In relation to your first question, why girls do better than boys, as many posters have pointed out there have been several reasons suggested for this on this thread with which you have disagreed - girls mature earlier, they work harder, they are socially conditioned to please. I don't know to what degree the above factors affect the relative success of boys and girls in school exams but I find it hard to see how you can dispute that they are often (although, as with all generalisations, not always) true in themselves, certainly the fact that girls mature earlier than boys (although no one is disputing that boys catch up).
Personally, I think the difference lies in coursework, which has been raised in a number of posts and which you mention yourself in relation to maths. Where coursework has been taken out of the final result, in Maths, boys have done slightly better than girls this year. I understand from reading a report in the paper yesterday that coursework is to be dropped in more subjects and if coursework does in fact make the difference the results should start to even up across the board.
From my reading on the subject on studies available on the internet, they seem to back up something which I think posters have pointed out already, ie. that girls are prepared to put more effort into coursework than boys rather than relying on the exam and, so accrue more points overall. The possible reasons for this have been explored in this thread and I don't know if there is anything that can be done to make boys take coursework more seriously if this is in fact the problem. However, if coursework is to be dropped anyway, then I don't suppose it will matter.

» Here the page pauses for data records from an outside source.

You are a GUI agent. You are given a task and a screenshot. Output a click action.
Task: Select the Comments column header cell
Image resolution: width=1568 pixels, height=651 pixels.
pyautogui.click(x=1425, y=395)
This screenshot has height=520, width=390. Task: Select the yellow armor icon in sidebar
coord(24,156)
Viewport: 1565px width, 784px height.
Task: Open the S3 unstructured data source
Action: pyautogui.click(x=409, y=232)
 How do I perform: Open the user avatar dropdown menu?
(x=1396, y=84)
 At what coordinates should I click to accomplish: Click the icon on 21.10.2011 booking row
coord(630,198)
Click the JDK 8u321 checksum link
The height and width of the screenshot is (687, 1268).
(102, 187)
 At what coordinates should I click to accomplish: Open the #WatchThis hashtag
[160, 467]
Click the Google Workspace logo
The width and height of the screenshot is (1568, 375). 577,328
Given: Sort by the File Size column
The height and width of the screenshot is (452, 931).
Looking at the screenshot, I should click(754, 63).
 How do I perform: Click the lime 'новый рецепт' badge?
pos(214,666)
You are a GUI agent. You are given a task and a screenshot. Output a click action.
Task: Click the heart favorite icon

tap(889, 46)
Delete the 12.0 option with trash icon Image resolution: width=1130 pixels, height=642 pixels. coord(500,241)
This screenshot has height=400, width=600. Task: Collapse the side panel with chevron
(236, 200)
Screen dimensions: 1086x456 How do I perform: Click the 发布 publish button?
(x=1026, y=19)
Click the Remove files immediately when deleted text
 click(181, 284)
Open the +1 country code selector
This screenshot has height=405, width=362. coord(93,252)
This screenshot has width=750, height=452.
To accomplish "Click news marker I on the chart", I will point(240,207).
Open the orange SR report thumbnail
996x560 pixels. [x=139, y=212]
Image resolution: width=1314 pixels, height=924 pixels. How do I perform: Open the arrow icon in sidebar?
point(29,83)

As an aside, if it is correct that the difference between boys and girls results lies in coursework, I do wonder whether dropping it to even up the results is the answer. Should coursework, which involves hard work and dedication over a long period of time, be a relevant factor in overall results in exams and should work be done to improve boys' performance in it (which might involve making sure it consists of work which boys tend to enjoy if that is a problem now), rather than simply dropping it to even the results up? After all, coursework, in the form of a thesis or dissertation, is important at university and perhaps practising it at school should be regarded as important.
Generally, I think that the reason you have found the responses in this thread less than satisfactory, OP, is that your attitude to what you perceive as girls' strengths (vague empathy) is frankly insulting and not backed up with any evidence in the form of questions which require such answers. You say you would have to pay to acquire exam questions which demonstrate this and yet, surely you must have seen some of these questions in order to make this assertion in the first place?
As far as the exams getting easier generally is concerned (which would benefit both boys and girls) I understand that this is a genuine problem and is causing problems at universities, as has been mentioned here. It would seem that all the A*s everyone is getting are making it difficult to decide between good candidates and maybe this does need to be addressed, whether by making the exams harder again or making the marking criteria tougher or by reverting to the former sytem where only a set proportion of pupis in any one year got an A, B, C etc. so universities can rely upon the fact that in any one year they know they are getting the top candidates from that year. Not being involved in education, I don't know what the better solution would be.